▶ _Exercise goal_: Reproduce word for word the passage of the mortgage brokerage text that starts at "To find out" and ends at "and heating costs.".

Our home is not just a roof over our head. For most, it is the most significant investment we will make in our lifetimes. Like any solid investment strategy, we want to maximize our buying power and minimize our expenses. We understand everyone is unique and that you need a solution tailored to your life and overall financial strategy. Through our brokerage network, we offer you access to the best-in-market interest rates and mortgages from a wide range of lenders, including most of the major banks and lending institutions. Mortgage products often change daily and we constantly evaluate lending programs to ensure you have the best offer available.
When you deal with one of our brokers, you will receive:
- The lowest rates in Canada
- 100% financing programs (oac)
- Flexible options for future changes to your life
- Canada’s best pre-payment options which allow you to become debt free faster
- Programs available for every credit situation including self employed, and post bankruptcies
- Access to private lenders to assist unique situations
There are a number of mortgage products available to you. We will help you make the right decision.
First time home buyers
We take you step by step through the financing process from understanding your credit, simplifying the application, to getting you approved and beyond. You will feel comfortable making the right decisions so you can enjoy your new home.
We will help you access a mortgage, tailor-made to your needs by providing the latest rates and packages. If you already have a quote from another institution, call us for a second opinion.
Call us at 902-468-4321 anytime to speak with a trusted advisor or fill out the secure online application. We will get back to you with a solution that suits your needs.
To find out how much you will be able to pay for your new home, you need to analyze your taxable income along with the amount of debt that you have to pay off through monthly payments. If it is your main residence that you are going to purchase, calculate approximately 32% of your income to make the mortgage payment, property taxes and heating costs.

▶ _Data extract_:
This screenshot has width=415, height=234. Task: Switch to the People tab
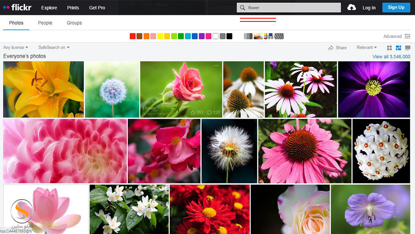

▶ _Task response_:
To find out how much you will be able to pay for your new home, you need to analyze your taxable income along with the amount of debt that you have to pay off through monthly payments. If it is your main residence that you are going to purchase, calculate approximately 32% of your income to make the mortgage payment, property taxes and heating costs.